**Work instructions:**
Copy out all of the material below word for word.

— begin Records provided —

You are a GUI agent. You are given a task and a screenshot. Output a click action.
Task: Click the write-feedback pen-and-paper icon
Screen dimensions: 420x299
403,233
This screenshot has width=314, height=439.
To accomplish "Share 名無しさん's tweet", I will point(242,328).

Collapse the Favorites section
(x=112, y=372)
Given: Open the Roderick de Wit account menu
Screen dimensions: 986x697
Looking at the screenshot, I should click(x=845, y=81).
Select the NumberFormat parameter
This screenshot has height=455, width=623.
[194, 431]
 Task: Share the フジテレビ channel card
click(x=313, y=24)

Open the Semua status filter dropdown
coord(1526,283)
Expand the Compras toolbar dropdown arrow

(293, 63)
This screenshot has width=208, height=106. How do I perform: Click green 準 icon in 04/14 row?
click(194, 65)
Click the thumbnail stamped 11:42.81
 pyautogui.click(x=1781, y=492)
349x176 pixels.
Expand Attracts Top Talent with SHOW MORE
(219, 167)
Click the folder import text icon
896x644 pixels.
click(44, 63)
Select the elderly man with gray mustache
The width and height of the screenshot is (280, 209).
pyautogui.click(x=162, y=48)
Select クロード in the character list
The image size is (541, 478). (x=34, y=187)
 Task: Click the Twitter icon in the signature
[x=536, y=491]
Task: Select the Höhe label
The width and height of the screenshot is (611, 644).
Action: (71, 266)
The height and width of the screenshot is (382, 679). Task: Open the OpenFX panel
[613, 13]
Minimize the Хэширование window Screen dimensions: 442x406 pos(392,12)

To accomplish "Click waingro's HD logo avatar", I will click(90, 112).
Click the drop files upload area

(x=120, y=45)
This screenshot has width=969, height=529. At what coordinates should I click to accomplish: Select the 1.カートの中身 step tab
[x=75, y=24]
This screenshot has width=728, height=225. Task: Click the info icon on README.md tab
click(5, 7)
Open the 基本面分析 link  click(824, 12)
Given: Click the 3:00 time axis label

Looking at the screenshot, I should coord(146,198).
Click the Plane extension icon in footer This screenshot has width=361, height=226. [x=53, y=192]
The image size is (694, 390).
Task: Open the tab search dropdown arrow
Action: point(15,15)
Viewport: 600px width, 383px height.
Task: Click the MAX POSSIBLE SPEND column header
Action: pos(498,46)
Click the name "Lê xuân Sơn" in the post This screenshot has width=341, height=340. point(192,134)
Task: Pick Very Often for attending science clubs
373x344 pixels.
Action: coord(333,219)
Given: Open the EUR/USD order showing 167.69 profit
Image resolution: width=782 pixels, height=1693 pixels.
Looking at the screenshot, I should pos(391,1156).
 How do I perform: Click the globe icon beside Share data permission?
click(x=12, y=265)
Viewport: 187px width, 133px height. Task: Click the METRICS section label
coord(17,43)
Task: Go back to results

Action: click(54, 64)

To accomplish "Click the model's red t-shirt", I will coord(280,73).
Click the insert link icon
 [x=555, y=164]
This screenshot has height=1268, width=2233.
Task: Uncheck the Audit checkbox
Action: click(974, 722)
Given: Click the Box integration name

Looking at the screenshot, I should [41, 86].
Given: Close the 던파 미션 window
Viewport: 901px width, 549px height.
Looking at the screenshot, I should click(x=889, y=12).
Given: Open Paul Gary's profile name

— end Records provided —

**Exercise output:**
You are a GUI agent. You are given a task and a screenshot. Output a click action.
Task: Click the write-feedback pen-and-paper icon
Screen dimensions: 420x299
403,233
This screenshot has width=314, height=439.
To accomplish "Share 名無しさん's tweet", I will point(242,328).

Collapse the Favorites section
(x=112, y=372)
Given: Open the Roderick de Wit account menu
Screen dimensions: 986x697
Looking at the screenshot, I should click(x=845, y=81).
Select the NumberFormat parameter
This screenshot has height=455, width=623.
[194, 431]
 Task: Share the フジテレビ channel card
click(x=313, y=24)

Open the Semua status filter dropdown
coord(1526,283)
Expand the Compras toolbar dropdown arrow

(293, 63)
This screenshot has width=208, height=106. How do I perform: Click green 準 icon in 04/14 row?
click(194, 65)
Click the thumbnail stamped 11:42.81
 pyautogui.click(x=1781, y=492)
349x176 pixels.
Expand Attracts Top Talent with SHOW MORE
(219, 167)
Click the folder import text icon
896x644 pixels.
click(44, 63)
Select the elderly man with gray mustache
The width and height of the screenshot is (280, 209).
pyautogui.click(x=162, y=48)
Select クロード in the character list
The image size is (541, 478). (x=34, y=187)
 Task: Click the Twitter icon in the signature
[x=536, y=491]
Task: Select the Höhe label
The width and height of the screenshot is (611, 644).
Action: (71, 266)
The height and width of the screenshot is (382, 679). Task: Open the OpenFX panel
[613, 13]
Minimize the Хэширование window Screen dimensions: 442x406 pos(392,12)

To accomplish "Click waingro's HD logo avatar", I will click(90, 112).
Click the drop files upload area

(x=120, y=45)
This screenshot has width=969, height=529. At what coordinates should I click to accomplish: Select the 1.カートの中身 step tab
[x=75, y=24]
This screenshot has width=728, height=225. Task: Click the info icon on README.md tab
click(5, 7)
Open the 基本面分析 link  click(824, 12)
Given: Click the 3:00 time axis label

Looking at the screenshot, I should coord(146,198).
Click the Plane extension icon in footer This screenshot has width=361, height=226. [x=53, y=192]
The image size is (694, 390).
Task: Open the tab search dropdown arrow
Action: point(15,15)
Viewport: 600px width, 383px height.
Task: Click the MAX POSSIBLE SPEND column header
Action: pos(498,46)
Click the name "Lê xuân Sơn" in the post This screenshot has width=341, height=340. point(192,134)
Task: Pick Very Often for attending science clubs
373x344 pixels.
Action: coord(333,219)
Given: Open the EUR/USD order showing 167.69 profit
Image resolution: width=782 pixels, height=1693 pixels.
Looking at the screenshot, I should pos(391,1156).
 How do I perform: Click the globe icon beside Share data permission?
click(x=12, y=265)
Viewport: 187px width, 133px height. Task: Click the METRICS section label
coord(17,43)
Task: Go back to results

Action: click(54, 64)

To accomplish "Click the model's red t-shirt", I will coord(280,73).
Click the insert link icon
 [x=555, y=164]
This screenshot has height=1268, width=2233.
Task: Uncheck the Audit checkbox
Action: click(974, 722)
Given: Click the Box integration name

Looking at the screenshot, I should [41, 86].
Given: Close the 던파 미션 window
Viewport: 901px width, 549px height.
Looking at the screenshot, I should click(x=889, y=12).
Given: Open Paul Gary's profile name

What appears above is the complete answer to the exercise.